CBP administers the Customs Broker Exam twice a year. In June, CBP announced that the exam dates would move to the fourth Wednesday in April and October and the fee would increase to $390. Only U.S. citizens at least 18 years of age who are not employees of the U.S. federal government are eligible to take the Customs Broker Exam. The exam is given at 48 locations across the country. Upon registering, the applicant selects their business port and will then be assigned the exam location closest to their selected port.
According to Section 641 of the Tariff Act of 1930, a person must hold a valid customs brokers license and permit in order to transact customs business on behalf of others. Customs brokers are private individuals, partnerships, associations or corporations licensed, regulated and empowered by CBP to assist importers and exporters in meeting requirements governing imports and exports. Customs brokers must pass the exam in order to become licensed. There are currently more than 14,000 active customs brokers in the United States.

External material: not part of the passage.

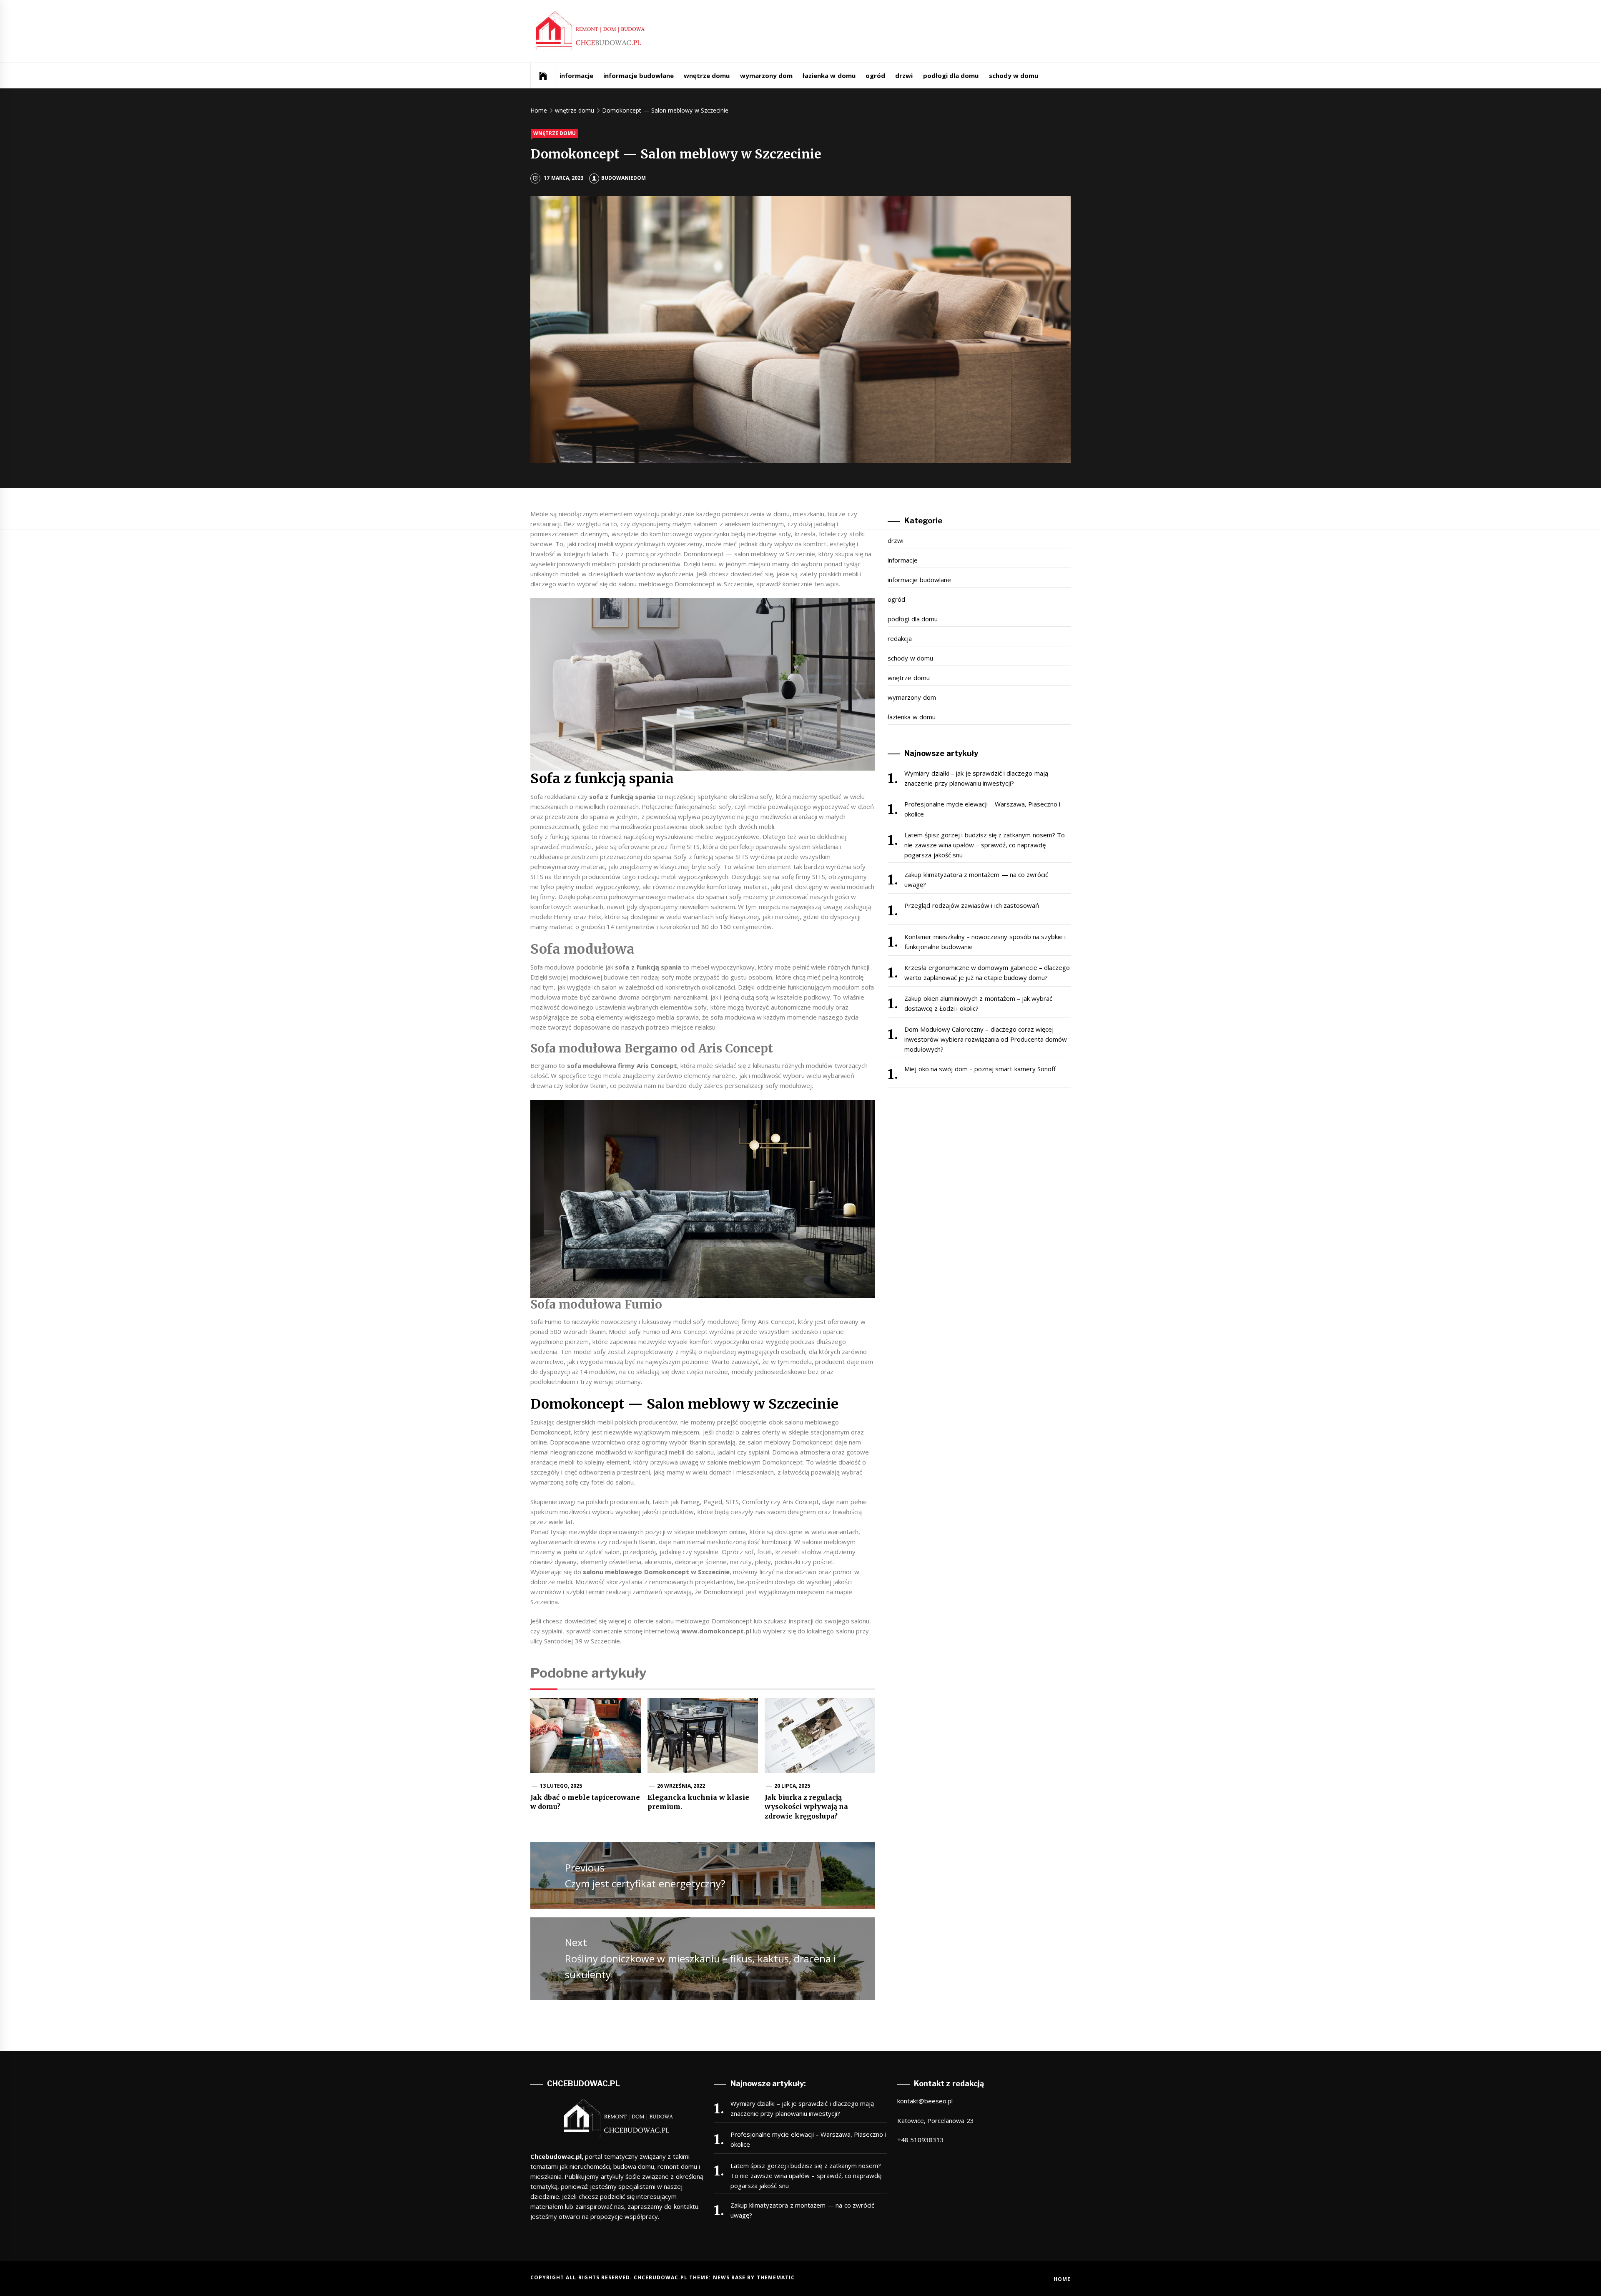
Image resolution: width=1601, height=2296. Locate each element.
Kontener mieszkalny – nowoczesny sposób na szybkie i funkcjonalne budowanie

The October 25 exam application deadline is Friday, September 22, 2017, at 11:59 p.m. (EDT). To register, take the practice test or to find out more about becoming a Customs Broker, please visit CBP.gov.
U.S. Customs and Border Protection is the unified border agency within the Department of Homeland Security charged with the management, control and protection of our nation's borders at and between the official ports of entry. CBP is charged with keeping terrorists and terrorist weapons out of the country while enforcing hundreds of U.S. laws.